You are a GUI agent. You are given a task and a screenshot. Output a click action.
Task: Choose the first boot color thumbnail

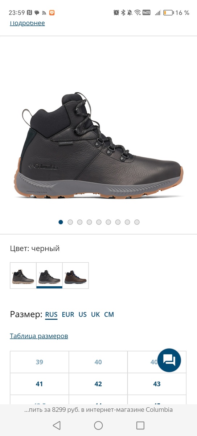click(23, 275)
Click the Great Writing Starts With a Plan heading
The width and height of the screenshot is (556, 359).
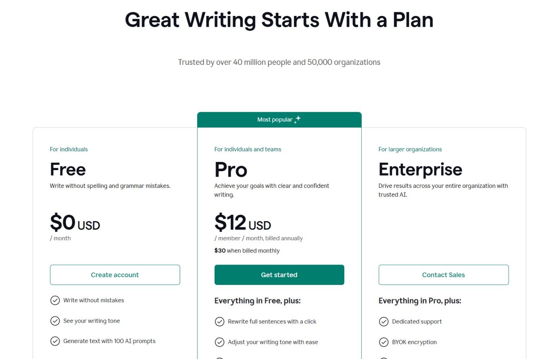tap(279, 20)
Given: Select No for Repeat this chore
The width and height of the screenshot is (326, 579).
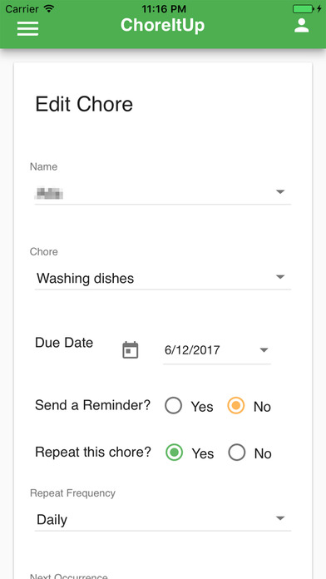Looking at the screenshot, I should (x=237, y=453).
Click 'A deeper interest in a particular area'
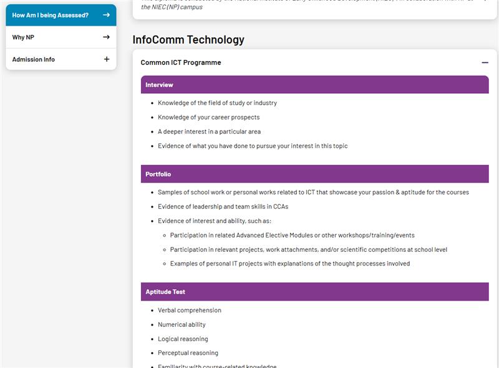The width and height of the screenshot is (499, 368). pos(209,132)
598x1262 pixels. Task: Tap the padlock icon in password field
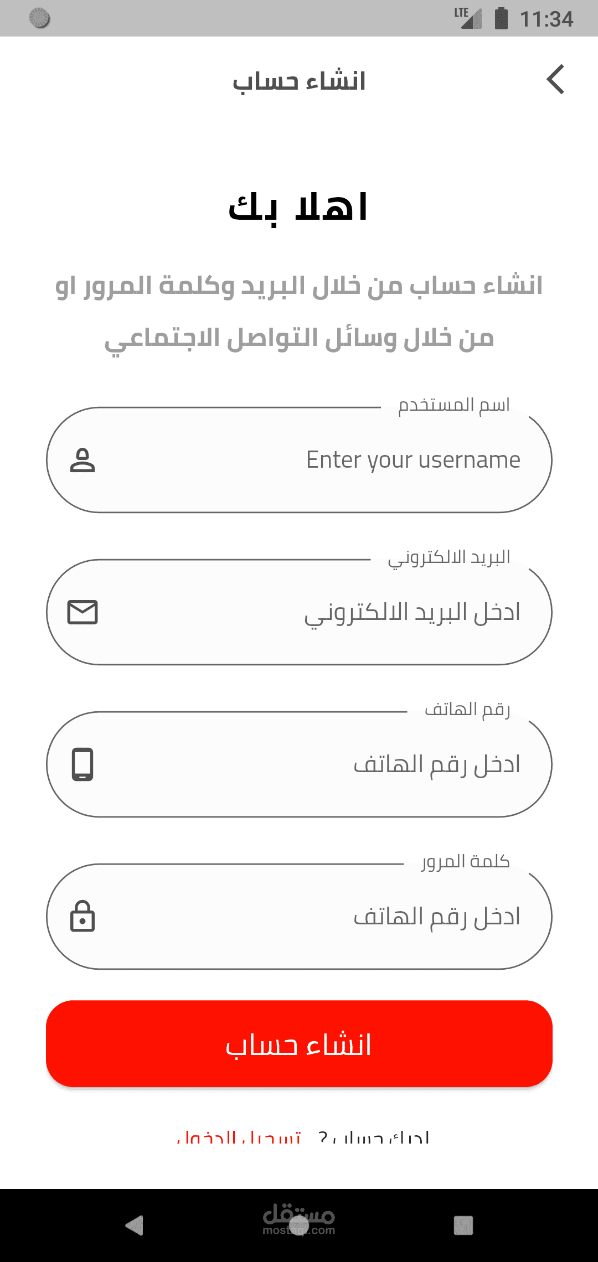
......
Work required
Reproduce every record above exactly, but leave out the pictures.

Final answer
You are a GUI agent. You are given a task and a screenshot. Output a click action.
Task: Choose the first boot color thumbnail

click(23, 275)
Click the Great Writing Starts With a Plan heading
The width and height of the screenshot is (556, 359).
tap(279, 20)
Given: Select No for Repeat this chore
The width and height of the screenshot is (326, 579).
Looking at the screenshot, I should (x=237, y=453).
Click 'A deeper interest in a particular area'
The width and height of the screenshot is (499, 368). pos(209,132)
598x1262 pixels. Task: Tap the padlock icon in password field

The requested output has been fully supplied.